Además, Sanabria señala que los programas deben de ser “reorientados y agrupados en un marco integral de atención a la problemática específica, que reduzcan la pobreza y la desigualdad”. También dice que la ejecución y uso de los fondos públicos deben de estar enfocados a beneficiarios directos y áreas específicas con criterios de ser transparentes y fiscalizados.
“Debemos de visualizar estos programas públicos, en un marco de la generación de desarrollo nacional con una visión de largo plazo” pues somos un país con grandes desigualdades, altos niveles de pobreza y desnutrición, agregó.
Según Sanabria, la institucionalidad de estos programas trae consigo mecanismos formales que se pueden establecer en los diferentes procesos para la correcta implementación de dichos programas, y que por ende se tendrá más control a la hora de una fiscalización.
EN PROFUNDIDAD
María Isabel Bonilla, del Centro de Investigaciones Económicas Nacionales, comenta que se deben tener en cuenta algunos aspectos importantes en el planteamiento que hace Lainfiesta, como conocer cuáles son los objetivos que pretende alcanzar el Ministerio de Desarrollo Social tanto para 2012 –que sería un objetivo a corto plazo–, como para los próximos cuatro años.

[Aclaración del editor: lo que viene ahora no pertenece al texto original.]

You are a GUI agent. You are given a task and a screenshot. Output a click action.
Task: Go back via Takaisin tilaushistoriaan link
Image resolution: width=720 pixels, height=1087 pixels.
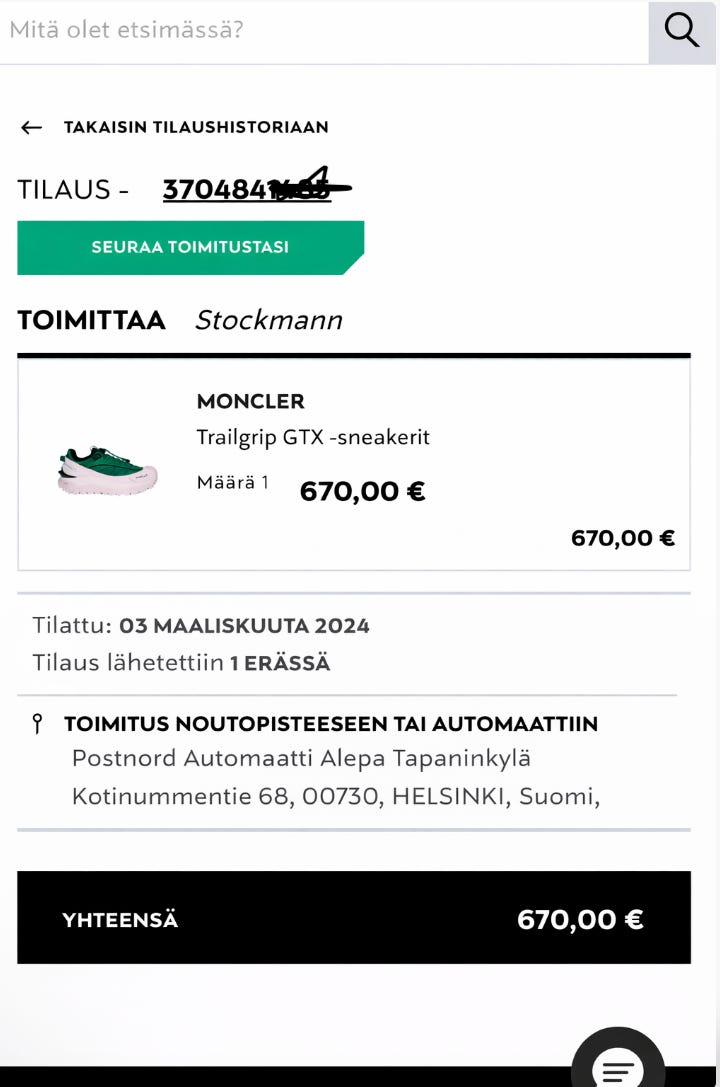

Así podremos entender un poco la planificación que estará haciendo dicha cartera, refiere.
Además, la analista considera que se deben establecer indicadores para medir el éxito de los programas sociales, que es una manera de calificar “la calidad del gasto y el nivel de trasparecía” que ahora este Ministerio debe reflejar.
También se necesita que la recién conformada cartera de Desarrollo Social, como cualquier otra entidad pública garantice total acceso a la información, y no solo una información que refleja grosso modo cómo “gastan los recursos”; además no basta decir quiénes son los beneficiarios, sino en dónde se encuentran ubicados, para que eventualmente alguien quisiera corroborar el dato y ver si efectivamente se está llevando a cabo este o aquel programa.
Bonilla asegura que la información que se proporcione debe ser útil, veraz e idónea, que sea actualizada, rápida y eficaz; además debe ser una información entendible para toda la población que desea tener acceso a la misma, ya que los proyectos que el ministerio tendrá a su cargo son “sensibles pero importantes”, que se tiene que tener un buen canal de información con el público en general.
INDICIOS DE CORRUPCIÓN
El gobierno de Otto Pérez Molina ha encontrado una serie de indicios de corrupción en el manejo y administración de los programas sociales, que supuestamente ocurrieron en el período de Álvaro Colom.
El mandatario ha revelado que se encontraron costales y bolsas plásticas con las papeletas de los beneficiarios y algunas se encontraban “quintuplicadas”. Los documentos se hallaban en una oficina de gobierno; algunos archivos estaban desordenados en armarios y baños.
Además, según Pérez Molina, se ha encontrado un desorden financiero especial en el programa de Bolsa Solidaria, donde los primeros indicios revelan la existencia de unas 500 mil boletas de empadronamiento como requisito solicitado por los encargados del programa para poder entregar las bolsas.
De acuerdo con el Presidente, también se encontraron pruebas sobre beneficios a los encargados de la entrega, pues “muchos de estos monitores recibían hasta 30 bolsas para ellos, semanalmente, y ellos las vendían o hacían lo que quisieran”, aseguró.
También información brindada por Luz Lainfiesta, “casi el 80 por ciento de los que recibieron estos beneficios del Estado no vivían en las condiciones de pobreza en que estaban registrados”.